Your assignment ▸
Copy nothing from the entries below except the lines from the one containing "Task: Open the Toy Story Movie thumbnail" through the one containing "The width and", and copy those exactly.

Dataset records ▸

---+---

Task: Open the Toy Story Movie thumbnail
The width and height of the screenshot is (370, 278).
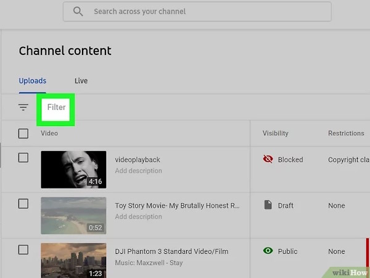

---+---

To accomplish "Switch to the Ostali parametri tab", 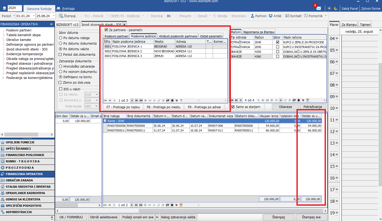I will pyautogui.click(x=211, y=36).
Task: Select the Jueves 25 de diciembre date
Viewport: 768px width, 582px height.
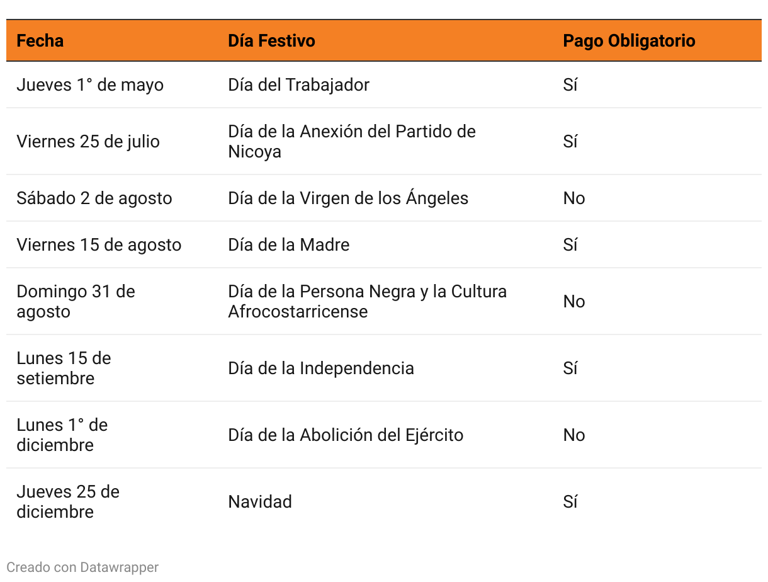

---+---

Solution ▸
Task: Open the Toy Story Movie thumbnail
The width and height of the screenshot is (370, 278).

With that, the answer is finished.